- **Page excerpt**

▼

When to call DataLoaders for DistributedDataParallel

Hello

I have a single node, with 8 GPUs, and am interested in using DistributedDataParallel (DDP) to distribute data processing across GPU devices. I have two functions (I’m basing these partly off of this demo:

def main(local_world_size, local_rank, args):
    # These are the parameters used to initialize the process group
    env_dict = {
        key: os.environ[key]
        for key in ("MASTER_ADDR", "MASTER_PORT", "RANK", "WORLD_SIZE")
    }
    print(f"[{os.getpid()}] Initializing process group with: {env_dict}")
    dist.init_process_group(backend="nccl")
    print(
        f"[{os.getpid()}] world_size = {dist.get_world_size()}, "
        + f"rank = {dist.get_rank()}, backend={dist.get_backend()}"
    )

    # train your model
    train(args.local_world_size, args.local_rank, args)

    # Tear down the process group
    dist.destroy_process_group()

and

DATASET_MAP = {'D1': D1_Dataset,
               'D2': D2_Dataset}

def train(local_world_size, local_rank, args):

    n = torch.cuda.device_count() // local_world_size
    device_ids = list(range(local_rank * n, (local_rank + 1) * n))

    print(
        f"[{os.getpid()}] rank = {dist.get_rank()}, "
        + f"world_size = {dist.get_world_size()}, n = {n}, device_ids = {device_ids}"
    )

    root_dir = f"/mnt/efs/ml_data/{args.dataset}/"
    datasets = {subset: DATASET_MAP[args.dataset](root=root_dir,
                                                  data_subset=subset,
                                                  in_memory=False) \
                for subset in ['train','val']}

    training_sampler = DistributedSampler(datasets['train'], rank=local_rank, shuffle=True)
    loaders = {'train': DataLoader(datasets['train'],
                                   batch_size=args.batch_size,
                                   num_workers=4,
                                   sampler=training_sampler),
               'val': DataLoader(datasets['val'],
                                 batch_size=args.batch_size,
                                 num_workers=4)}

    model = networks.Network(
        raw_dim=args.num_classes
        hidden_dim=args.hidden_dim,
        output_size=args.ouput_dim
    )
    model = model.cuda(device_ids[0])
    ddp_model = DDP(model, device_ids)

    for epoch in torch.arange(0, args.num_epochs):
        print(f"Epoch: {epoch}.")
        for i, graph in enumerate(loaders['train']):

            graph = graph.cuda(local_rank)
            output = ddp_model(graph)
            print(output.device)

and finally

if __name__ == "__main__":

    args = parse_args()

    main(args.local_world_size, args.local_rank, args)

▲

- **Data block**
▼

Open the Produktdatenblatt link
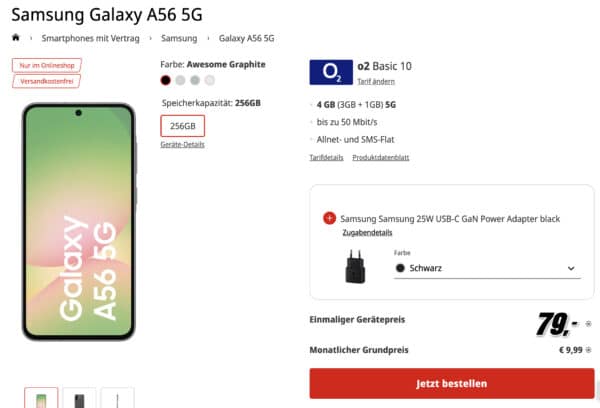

▲

- **Problems to work on**
1. List every environment variable key that the main function in the DistributedDataParallel forum post reads into env_dict.
2. Answer these questions about the DistributedDataParallel forum post:
(a) How many GPUs does the poster's single node have?
(b) Which backend is passed to dist.init_process_group?
(c) What value is num_workers set to in each DataLoader?
3. Summarize the DistributedDataParallel forum post in two sentences.

- **In response**
1. MASTER_ADDR, MASTER_PORT, RANK, WORLD_SIZE

2.
(a) 8
(b) "nccl"
(c) 4

3. The poster has a single node with 8 GPUs, wants to use DistributedDataParallel (DDP) to distribute data processing across the GPU devices, and shares code partly based on a demo. The code initializes a process group with the nccl backend, builds train and val datasets and DataLoaders with a DistributedSampler for training, wraps a network in DDP, runs training batches through it for each epoch, and then tears down the process group.